I Was Playing Checkers While God Was Playing Chess is part memoir, part testimony, and all heart. It’s the story of a man who lived through a mountain of trauma. Abuse, racism, addiction, marital struggles, and found God moving in places he didn’t expect. Every chapter uses a chess move to explain a turning point in his life, like how his grandmother giving him an encyclopedia set as a boy set the stage for him to one day decode complex psychiatric info and care for his wife. It’s deeply personal, packed with emotion, and reads like someone sitting across the table, telling you their truth.

One chapter that really hit me was “The Fork” about his abuelita. She steps in during his horrible childhood, gives him love, and literally hands him books when no one else believed in him. That whole section had me teary-eyed. It reminded me how sometimes the smallest gestures change everything. And the way he ties it back later, like decades later, to how he understood medical texts to help his wife, was amazing. That’s not just a good story. That’s fate with a plan. I could feel how much those books meant to him. It wasn’t just about reading. It was about survival.
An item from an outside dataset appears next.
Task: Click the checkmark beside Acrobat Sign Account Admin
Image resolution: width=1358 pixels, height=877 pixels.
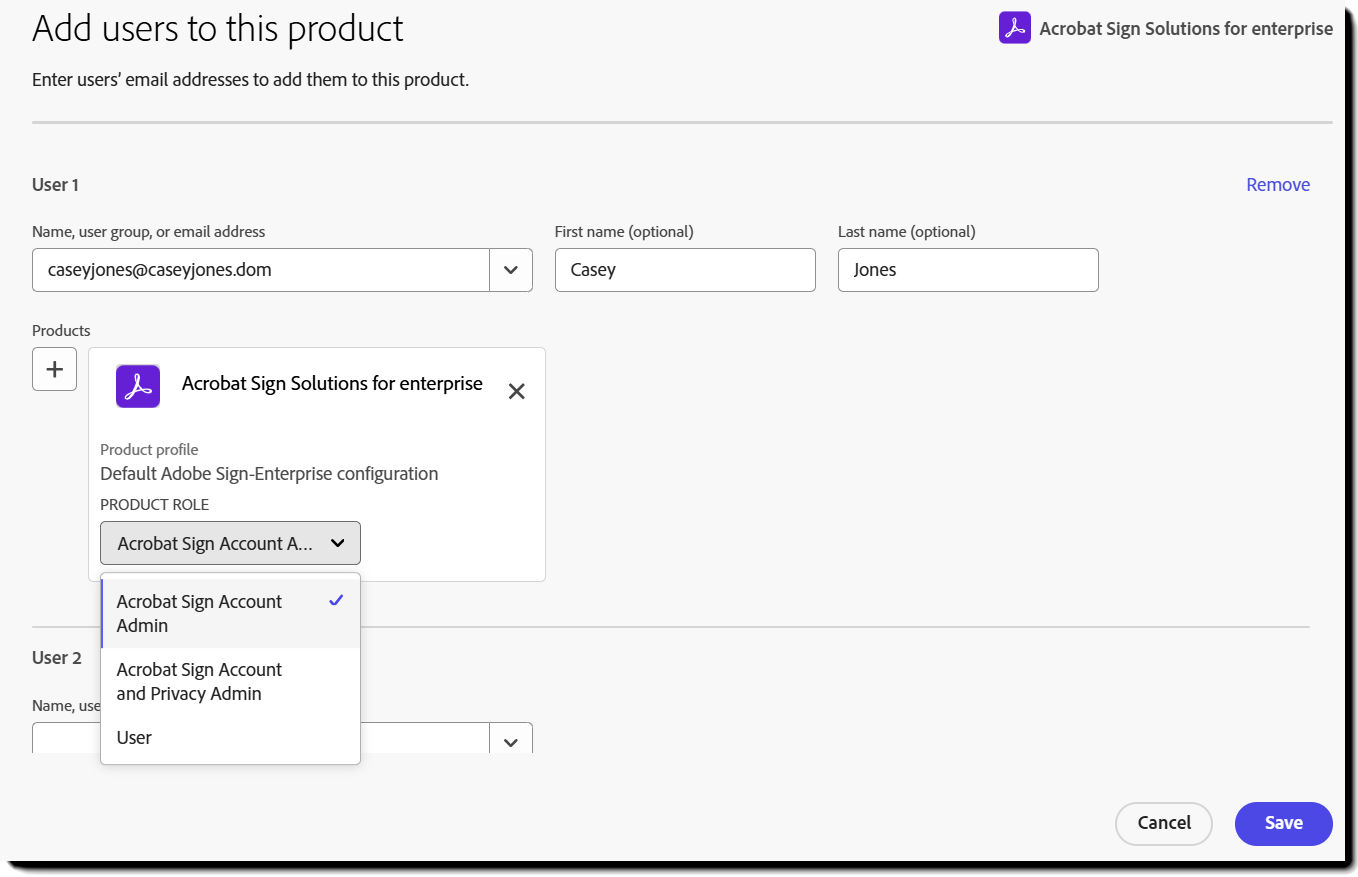Action: click(x=336, y=599)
Then there’s Crystal. She’s not just his wife. She’s a whole force of nature. That part where she tells him, “I love you for the man you’re going to become,” after he’s cheated and blown up their marriage? I had to put the book down for a second. That line wrecked me. You feel the weight of what they’ve been through, but you also feel the hope. The love between them isn’t pretty or easy, but it’s real. The mental health stuff is raw, too. He talks about psychosis, ER visits, and disappearing acts. And yet there’s faith threaded through it all, like a lifeline.
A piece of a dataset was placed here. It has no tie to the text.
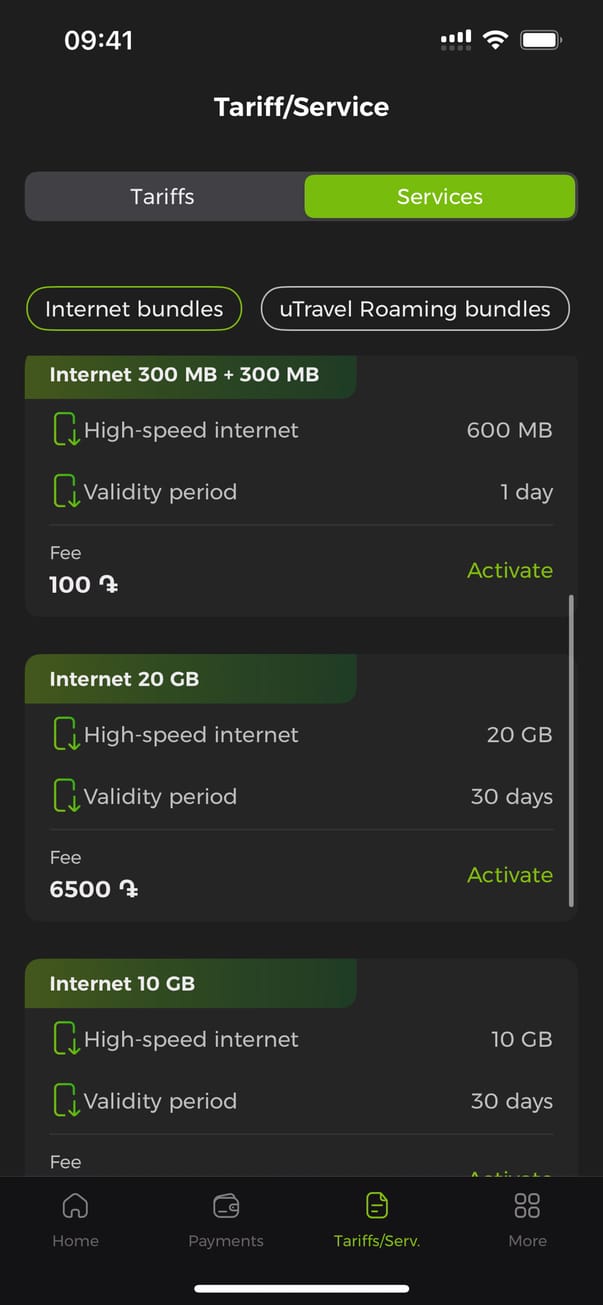Switch to the Tariffs segment

[163, 196]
Later on, when he talks about writing his first book and speaking publicly, it’s a total shift. That’s when you realize the guy who used to think he was worthless is now lifting other people up. There’s this full-circle moment when he reconnects with an old boss who turns out to be a pastor. The way it all lines up? It’s wild. It feels earned. I could see the gears turning in his life even when he couldn’t. That made me look at my own life differently. Like maybe all this chaos has some kind of pattern.

If you’ve ever felt like you were getting hit from all sides and couldn’t see the bigger picture, this book is for you. If you’ve ever loved someone who was hard to love, or were that person yourself, this book is for you. It’s not fancy or polished. But it’s real and full of heart.